> [PROBLEM TO WORK ON] Copy out every line of the listing below word for word, and leave the pictures out.
━━━ THE INPUT ━━━
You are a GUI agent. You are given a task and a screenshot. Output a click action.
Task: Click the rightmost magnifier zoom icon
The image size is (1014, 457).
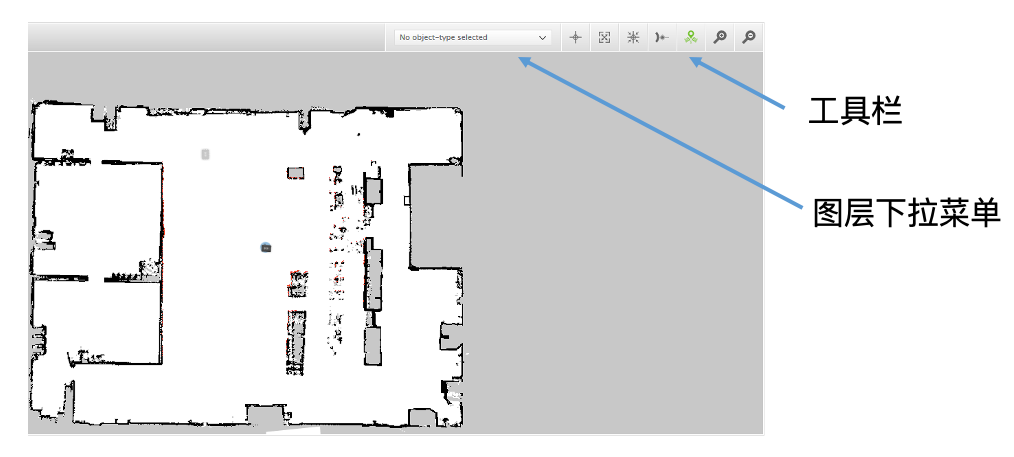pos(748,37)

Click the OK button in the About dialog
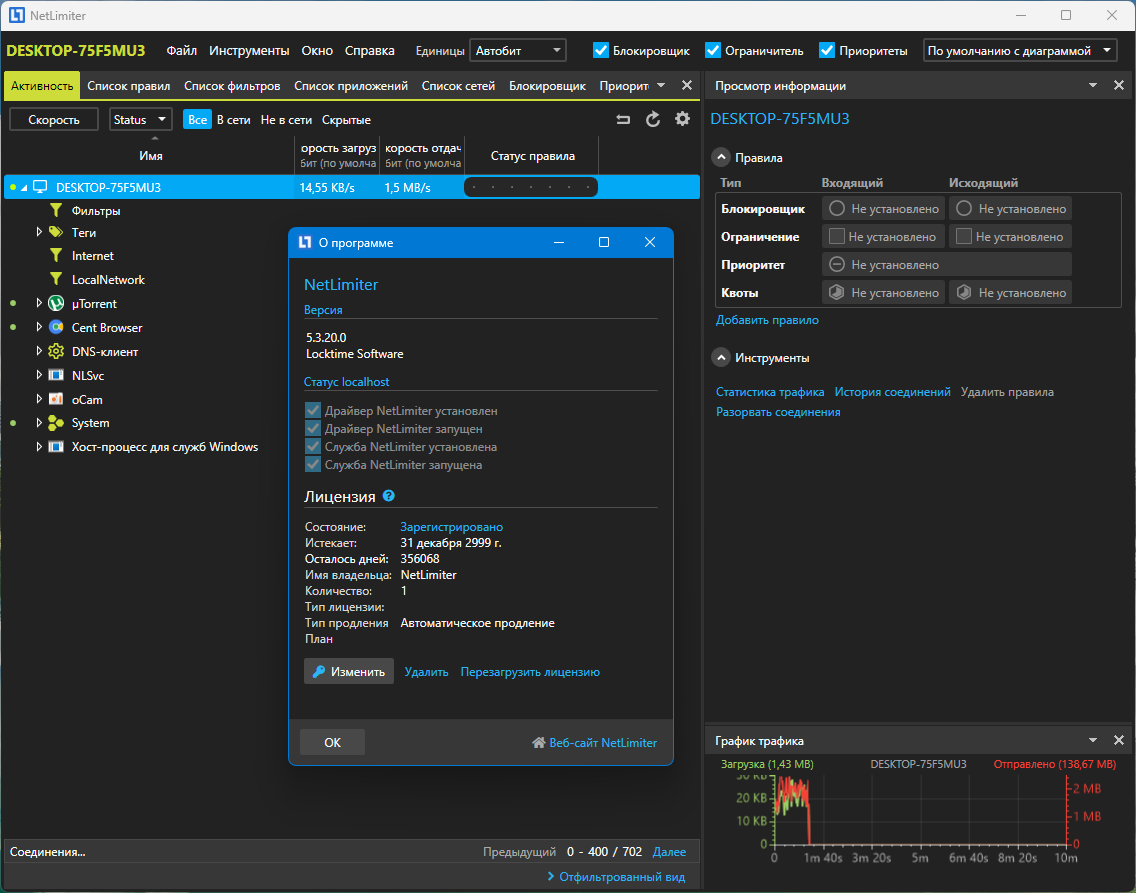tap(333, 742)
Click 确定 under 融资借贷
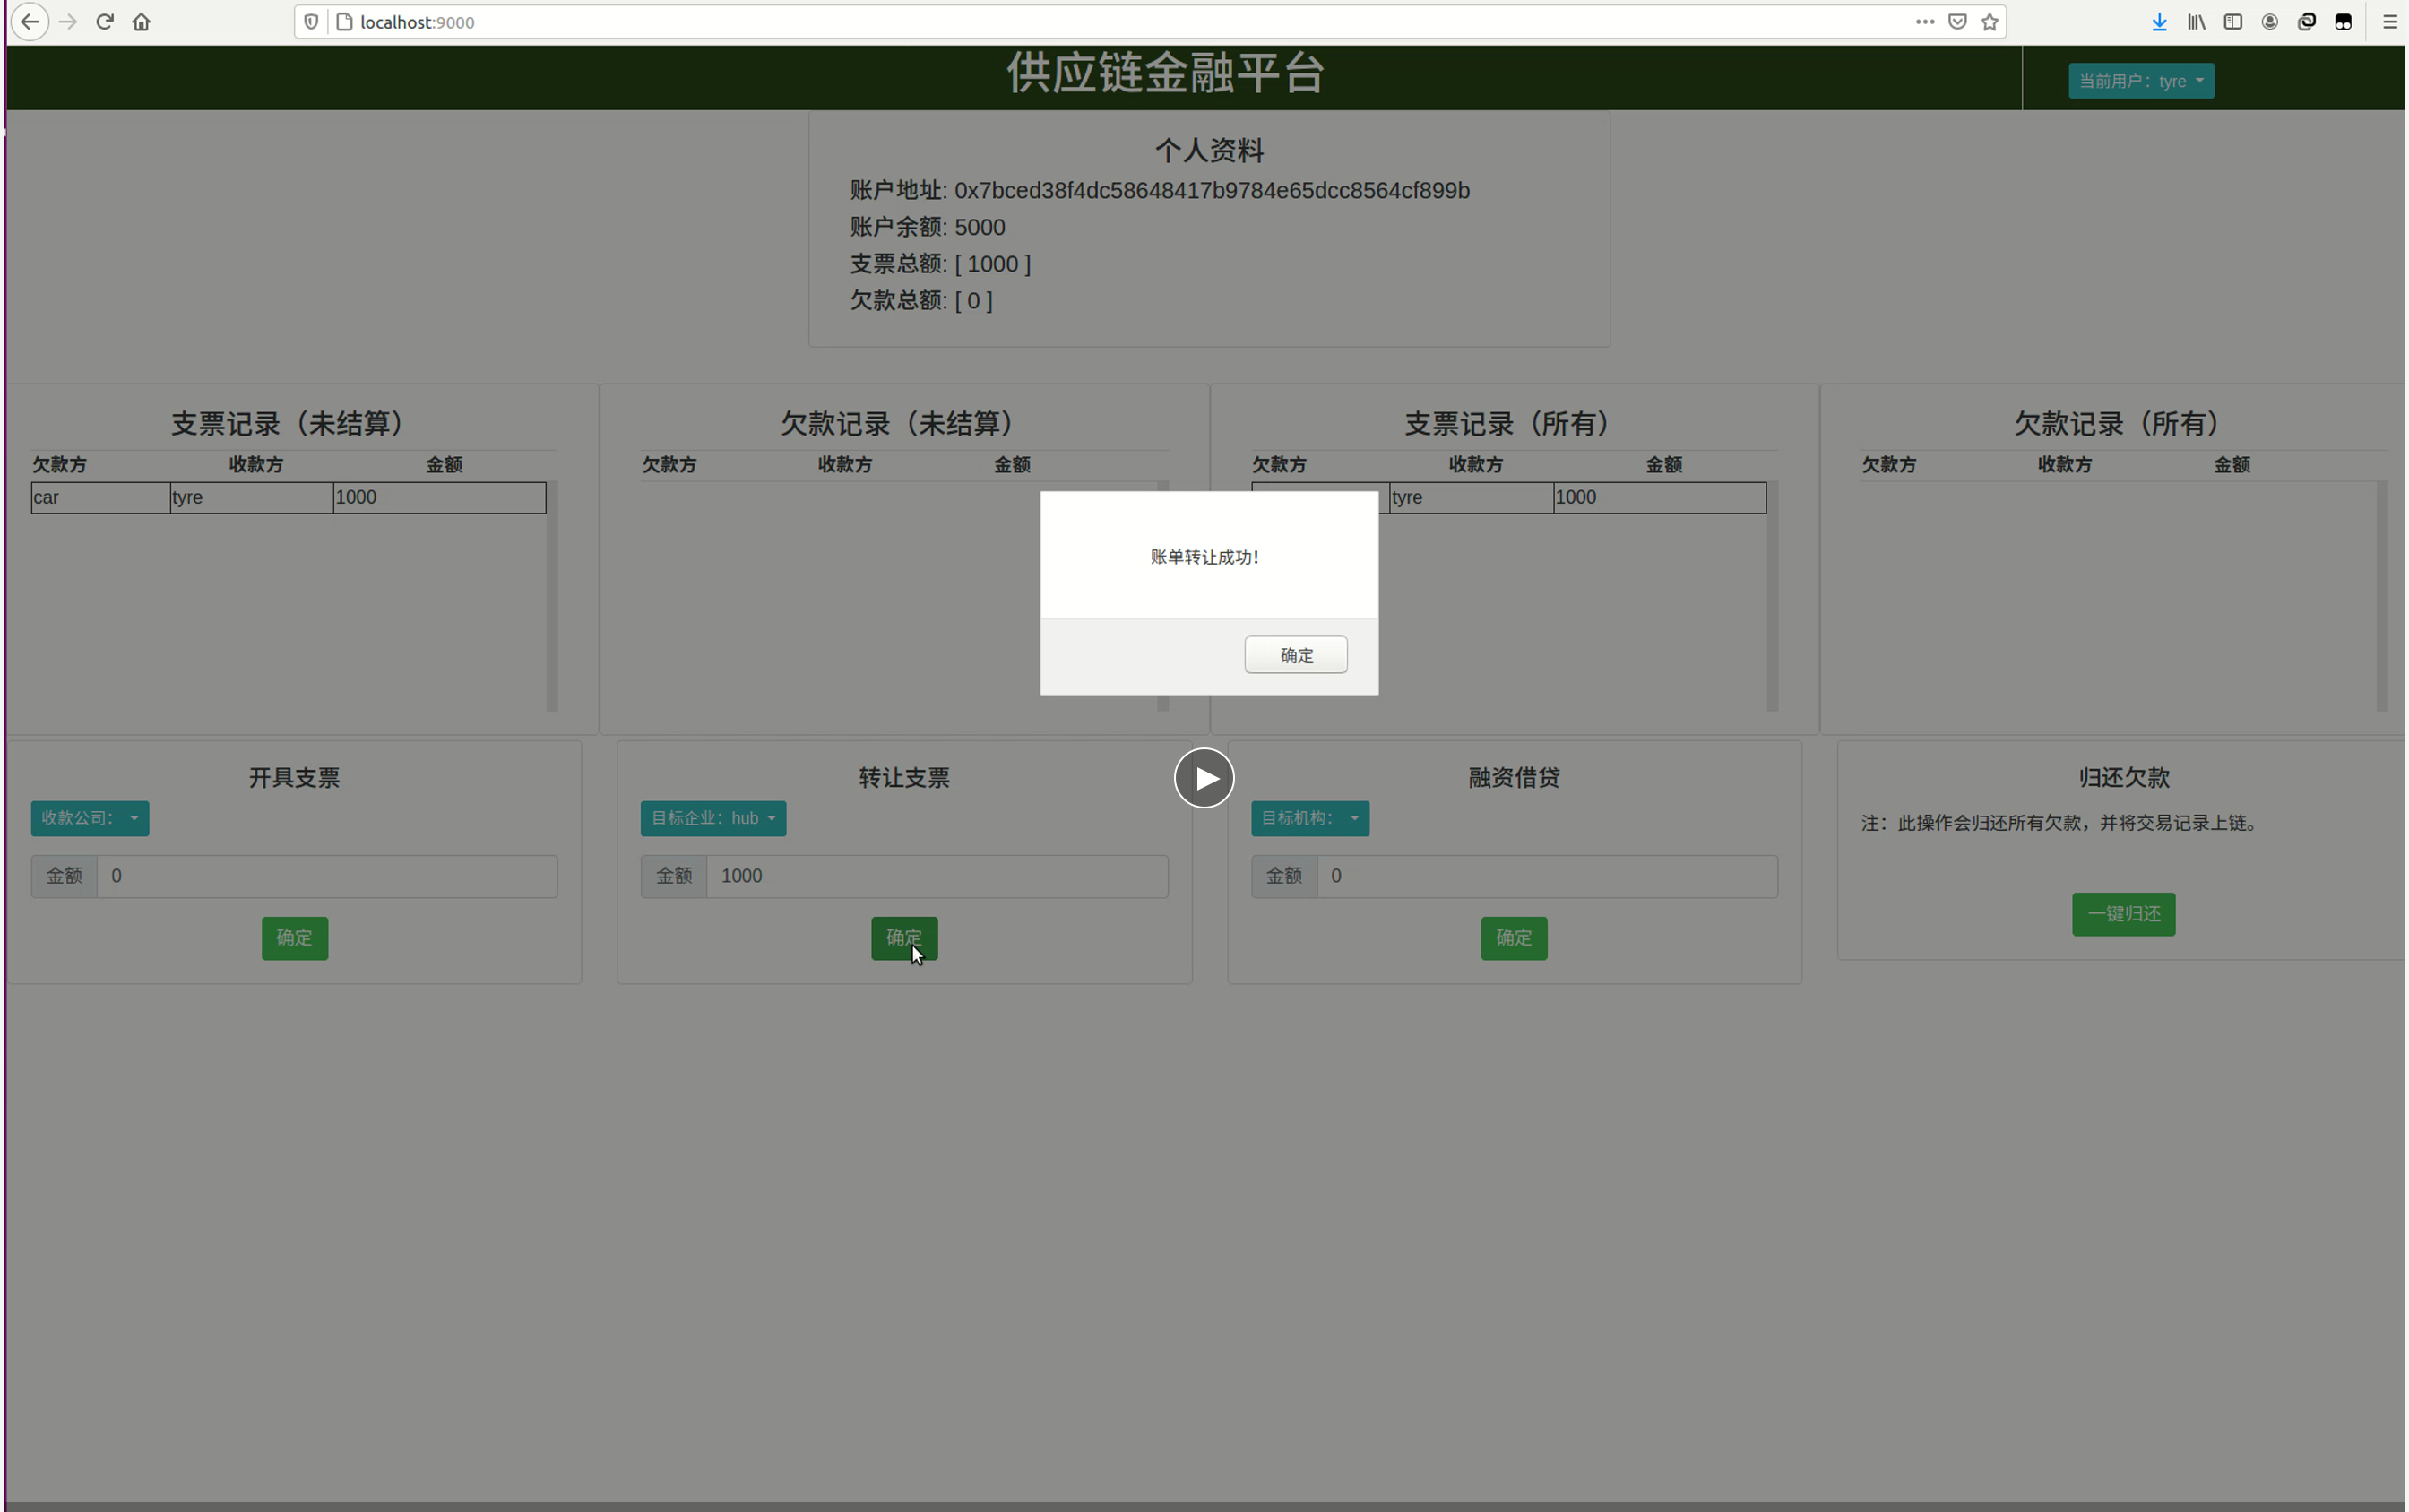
━━━
> [TASK ANSWER]
You are a GUI agent. You are given a task and a screenshot. Output a click action.
Task: Click the rightmost magnifier zoom icon
The image size is (1014, 457).
pos(748,37)

Click the OK button in the About dialog
tap(333, 742)
Click 确定 under 融资借贷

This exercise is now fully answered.